Robert McMahon : Yes, yes. So it is mid-single digits. What I would say, Derik, is we’re not going to disclose the amount of contribution for our backlog in there. But you can imagine that, that healthy backlog that we just talked about is primarily on the instrument side. It’s just the way that we book business. And we have pretty good visibility into the first half of the year just given the way our order trends happened.

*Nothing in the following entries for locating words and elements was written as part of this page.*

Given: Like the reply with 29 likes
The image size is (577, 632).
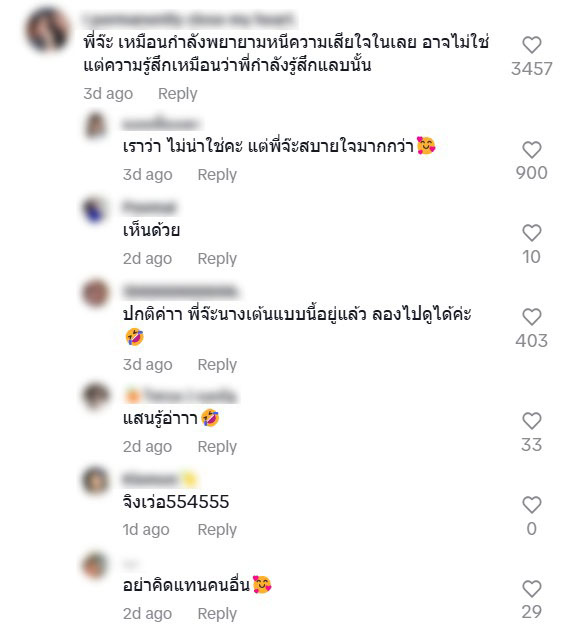Looking at the screenshot, I should click(x=531, y=589).
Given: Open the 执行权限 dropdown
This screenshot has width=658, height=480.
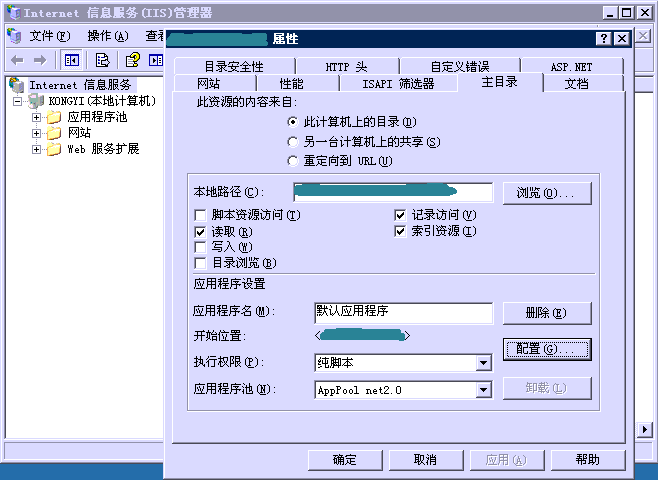Looking at the screenshot, I should [484, 362].
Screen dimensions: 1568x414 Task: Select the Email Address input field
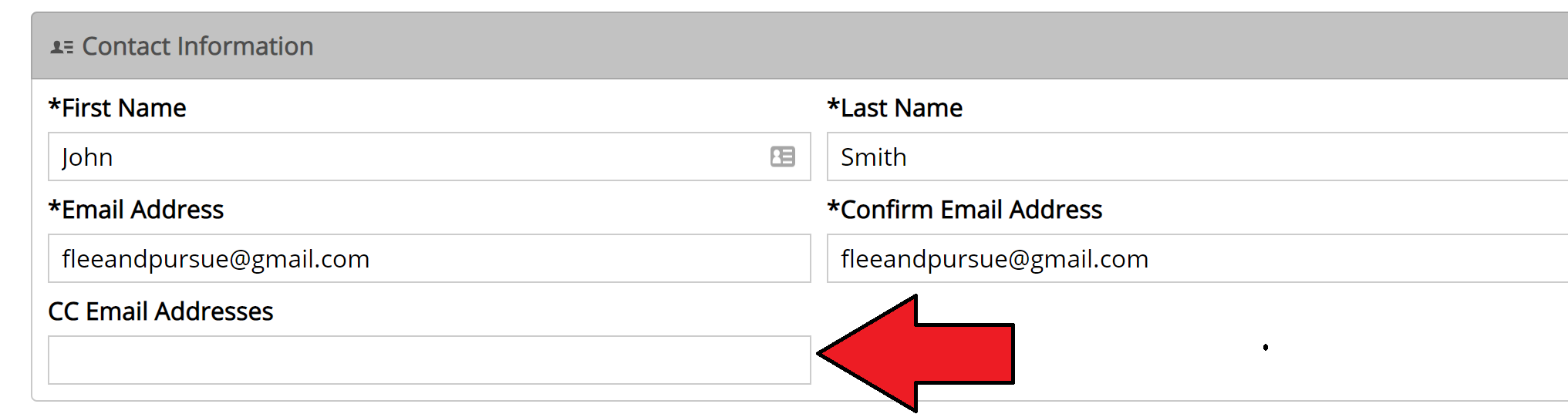coord(430,258)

Derik De Bruin : Got it. Can we talk a little bit about the academic market and what you’re seeing there? Low single digits there in the quarter, low single-digit demand. How is that sort of like tracking relative to your expectations? I mean, I know you don’t have a huge academic footprint, but I know your genomics business was actually doing — they actually did — was actually quite strong in the quarter. So I’m just wondering if you could sort of talk through what’s going on in that market and sort of are you seeing any pressures there?
Mike McMullen: Yes. So Bob, maybe we can tag team on this, and I’ll start. So first of all, this is the one market that we always coming out of COVID said will be the slowest to recover, and that’s still proven to be the case. We saw really, really good demand in China in Academia & Government and also good demand for certain aspects of our portfolio. But at the same point in time, a level of caution is around CapEx. NIH funding is not as robust as people had hoped. So we’ve tempered our outlook for ’23 as kind of just a continuation of more and more of the same.
Robert McMahon : Yes. And I would say, Derik, the growth that we had met our expectations right down the line; and as Mike said, stronger in places like China, and less so in the U.S. but it met our overall expectations. And that’s kind of how we’re expecting it in FY ’23 as well.
Derik De Bruin : And I have to ask the obligatory M&A question. Your share is obviously a good choice right now, but anything peaking your interest, valuation starting to come in on some of the stragglers in the market?